Scottish Gaelic is still a predominantly spoken language on the Outer Hebrides, with more than 50% of the population fluent in the language. Because of this, there are six primary schools where lessons are taught in both English and Gaelic. Bernera, Breasclete, Castlebay, Lochdar, Leverhulme Memorial and Sgoil an Taobh Siar have Gaelic Schools Status.
Find out more about the school system in Scotland.
Find out more about universities in Scotland.
Tourism is by far and away the mainstay industry in this region. It generates £65m in economic value for the islands, sustaining around 1000 jobs and is one of the key growth sectors in the islands’ economy. The islands receive 219,000 visitors per year; 930 accommodation providers are directly supported by tourism, and hundreds of other businesses depend on the visitor economy.
Other commercial activities centre on crofting, fishing and weaving which includes the manufacture of Harris Tweed and the area offers potential in renewable energy generation. Over two thirds of the island population now live on community-owned estates.
Find out more about working in Scotland.
The chain of islands span just over 150 miles, including 12 that are inhabited, stretching from Vatersay in the south to Lewis in the north. Each island is connected by a causeway, bridge or ferry making the journey through the islands a truly unique experience.

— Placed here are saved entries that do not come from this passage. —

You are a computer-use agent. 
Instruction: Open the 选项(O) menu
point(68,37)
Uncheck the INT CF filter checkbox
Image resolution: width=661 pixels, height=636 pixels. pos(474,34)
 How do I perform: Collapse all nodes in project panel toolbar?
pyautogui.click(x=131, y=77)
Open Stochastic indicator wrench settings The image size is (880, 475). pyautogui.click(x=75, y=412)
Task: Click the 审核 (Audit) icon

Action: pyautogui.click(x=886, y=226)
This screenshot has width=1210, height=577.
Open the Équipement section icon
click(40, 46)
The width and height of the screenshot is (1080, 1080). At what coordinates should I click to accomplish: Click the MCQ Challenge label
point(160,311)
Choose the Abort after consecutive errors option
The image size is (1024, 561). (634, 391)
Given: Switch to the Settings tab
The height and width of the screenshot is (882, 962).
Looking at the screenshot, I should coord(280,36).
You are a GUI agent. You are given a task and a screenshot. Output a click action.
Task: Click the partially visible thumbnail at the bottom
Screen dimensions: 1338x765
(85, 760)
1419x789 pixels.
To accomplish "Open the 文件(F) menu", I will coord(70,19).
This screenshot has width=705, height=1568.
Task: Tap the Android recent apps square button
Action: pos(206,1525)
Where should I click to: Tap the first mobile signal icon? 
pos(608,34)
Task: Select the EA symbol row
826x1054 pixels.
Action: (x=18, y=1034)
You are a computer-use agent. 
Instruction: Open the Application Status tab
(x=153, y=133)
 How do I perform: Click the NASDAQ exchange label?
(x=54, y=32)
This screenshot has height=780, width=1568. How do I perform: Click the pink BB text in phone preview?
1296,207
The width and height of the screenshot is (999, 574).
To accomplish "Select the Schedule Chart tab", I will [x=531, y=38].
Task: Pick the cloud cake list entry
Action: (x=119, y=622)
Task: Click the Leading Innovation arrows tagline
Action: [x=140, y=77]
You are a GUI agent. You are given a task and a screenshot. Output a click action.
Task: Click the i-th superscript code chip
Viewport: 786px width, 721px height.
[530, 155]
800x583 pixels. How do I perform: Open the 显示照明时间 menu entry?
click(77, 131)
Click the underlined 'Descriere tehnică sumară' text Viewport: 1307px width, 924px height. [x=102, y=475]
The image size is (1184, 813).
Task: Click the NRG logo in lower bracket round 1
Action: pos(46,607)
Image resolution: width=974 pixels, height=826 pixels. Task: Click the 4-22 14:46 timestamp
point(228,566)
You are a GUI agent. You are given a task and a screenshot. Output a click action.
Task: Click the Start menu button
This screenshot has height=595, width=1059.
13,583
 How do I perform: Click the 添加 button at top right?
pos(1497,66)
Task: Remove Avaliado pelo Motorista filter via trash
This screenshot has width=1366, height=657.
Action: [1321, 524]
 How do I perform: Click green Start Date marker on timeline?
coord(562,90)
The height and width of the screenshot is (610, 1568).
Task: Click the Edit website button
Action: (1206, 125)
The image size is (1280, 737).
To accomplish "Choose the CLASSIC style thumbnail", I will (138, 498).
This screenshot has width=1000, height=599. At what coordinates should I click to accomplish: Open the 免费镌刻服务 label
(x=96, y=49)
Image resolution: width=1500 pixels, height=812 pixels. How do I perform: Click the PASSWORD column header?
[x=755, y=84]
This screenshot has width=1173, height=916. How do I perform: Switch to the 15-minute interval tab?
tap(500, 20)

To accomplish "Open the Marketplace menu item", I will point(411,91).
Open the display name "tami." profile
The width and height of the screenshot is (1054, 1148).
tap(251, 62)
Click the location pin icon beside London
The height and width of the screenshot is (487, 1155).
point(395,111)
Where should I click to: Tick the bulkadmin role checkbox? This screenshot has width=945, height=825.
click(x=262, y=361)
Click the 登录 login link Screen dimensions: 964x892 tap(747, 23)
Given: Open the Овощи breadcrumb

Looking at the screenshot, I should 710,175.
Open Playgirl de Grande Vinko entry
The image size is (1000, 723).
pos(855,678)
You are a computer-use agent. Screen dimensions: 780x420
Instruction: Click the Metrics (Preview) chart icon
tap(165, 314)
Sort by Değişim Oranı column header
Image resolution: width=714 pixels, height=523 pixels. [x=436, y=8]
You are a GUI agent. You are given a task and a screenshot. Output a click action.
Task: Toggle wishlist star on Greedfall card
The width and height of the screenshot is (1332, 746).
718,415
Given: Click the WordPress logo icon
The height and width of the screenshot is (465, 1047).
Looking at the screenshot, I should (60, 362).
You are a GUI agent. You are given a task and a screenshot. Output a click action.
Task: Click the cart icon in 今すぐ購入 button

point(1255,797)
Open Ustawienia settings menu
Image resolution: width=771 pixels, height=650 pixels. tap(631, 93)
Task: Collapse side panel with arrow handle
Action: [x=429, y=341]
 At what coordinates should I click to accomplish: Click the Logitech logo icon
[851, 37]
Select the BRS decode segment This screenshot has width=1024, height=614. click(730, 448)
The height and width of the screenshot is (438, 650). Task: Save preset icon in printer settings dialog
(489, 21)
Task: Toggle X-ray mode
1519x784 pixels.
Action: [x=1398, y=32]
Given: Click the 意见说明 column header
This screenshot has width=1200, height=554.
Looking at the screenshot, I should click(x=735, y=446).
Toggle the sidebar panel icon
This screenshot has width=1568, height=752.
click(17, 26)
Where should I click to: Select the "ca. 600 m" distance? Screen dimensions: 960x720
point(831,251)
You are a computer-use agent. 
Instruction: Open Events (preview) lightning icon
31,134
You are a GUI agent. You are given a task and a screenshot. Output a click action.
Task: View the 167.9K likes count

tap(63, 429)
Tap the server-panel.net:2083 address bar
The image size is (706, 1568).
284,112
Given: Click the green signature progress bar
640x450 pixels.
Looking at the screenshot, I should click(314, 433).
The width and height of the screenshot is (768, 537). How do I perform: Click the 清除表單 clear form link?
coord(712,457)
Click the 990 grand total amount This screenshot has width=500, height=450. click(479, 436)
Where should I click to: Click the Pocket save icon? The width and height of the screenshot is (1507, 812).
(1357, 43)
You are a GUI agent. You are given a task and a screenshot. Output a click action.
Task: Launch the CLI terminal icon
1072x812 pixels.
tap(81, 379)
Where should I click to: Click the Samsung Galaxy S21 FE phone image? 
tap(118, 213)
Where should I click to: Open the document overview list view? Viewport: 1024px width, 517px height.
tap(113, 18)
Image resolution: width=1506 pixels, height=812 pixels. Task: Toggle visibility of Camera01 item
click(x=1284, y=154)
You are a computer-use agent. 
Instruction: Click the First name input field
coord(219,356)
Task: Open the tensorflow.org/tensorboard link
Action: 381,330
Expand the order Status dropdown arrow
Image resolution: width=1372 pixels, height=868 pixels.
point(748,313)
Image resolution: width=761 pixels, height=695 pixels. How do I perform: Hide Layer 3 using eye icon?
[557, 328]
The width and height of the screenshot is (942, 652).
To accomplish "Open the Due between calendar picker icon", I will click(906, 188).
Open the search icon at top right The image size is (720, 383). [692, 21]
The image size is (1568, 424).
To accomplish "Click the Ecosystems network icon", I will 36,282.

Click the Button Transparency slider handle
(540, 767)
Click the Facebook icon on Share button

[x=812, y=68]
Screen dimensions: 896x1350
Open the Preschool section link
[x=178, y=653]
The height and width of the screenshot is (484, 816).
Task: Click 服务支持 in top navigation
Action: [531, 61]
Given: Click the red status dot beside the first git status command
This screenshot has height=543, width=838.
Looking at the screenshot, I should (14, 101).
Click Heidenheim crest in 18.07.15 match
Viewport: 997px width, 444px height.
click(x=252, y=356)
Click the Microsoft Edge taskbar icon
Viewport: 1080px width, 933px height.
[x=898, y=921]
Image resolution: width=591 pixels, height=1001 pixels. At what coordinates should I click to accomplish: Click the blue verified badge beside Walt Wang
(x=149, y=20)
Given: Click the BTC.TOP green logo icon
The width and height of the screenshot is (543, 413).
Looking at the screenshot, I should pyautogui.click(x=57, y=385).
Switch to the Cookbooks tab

Travelling around Outer Hebrides can be achieved by driving, cycling or using public transport, and the islands are connected to the mainland by plane and ferry. The islands are more accessible than ever, with five UK airports reaching Stornoway (Lewis), Benbecula and Barra.
Whether you enjoy sea-based activities, are much more comfortable on dry land, or prefer to get up into the mountains, the Outer Hebrides offer something for everyone. Fast and fun downhill mountain biking might be your thing – or exploring one of Scotland’s newest long-distance trails, the Hebridean Way.
Surrounded by stunning coastline, the opportunities for activities are endless. Think kayaking, surfing, kite surfing, sea life cruises, horse riding and even snorkelling with seals.
Offering breath-taking landscapes and ever-changing scenery, the islands are the perfect retreat for any outdoors enthusiast.
The islands’ natural playground provides so much to absorb any adventurous visitor. In the colder, darker and less weather-friendly winter months, numerous pubs and hotels provide a warm welcome.
The Lewis Sports Centre has a 25m pool with a movable floor, plus a children’s pool, featuring, Nessie the Friendly Monster, and a climbing wall, sports halls, running track and a soft play area. Likewise, the Isle of Harris Sports Centre has a 16.5m swimming pool, and a children’s pool with fountains and a waterfall, sauna/spa and gym.
Find out more about the outdoors and leisure on VisitScotland.com.
Homes and housing in the Outer Hebrides are a wide selection of flats, houses and remote country cottages – many of the latter are used for crofting.
Western Isles Council aims to fill hundreds of empty homes under the Scottish Empty Homes Partnership (SEHP), with the remaining cost to be covered by income from council tax on second homes. Official figures show there are 522 long-term empty properties in private ownership on the Outer Hebrides.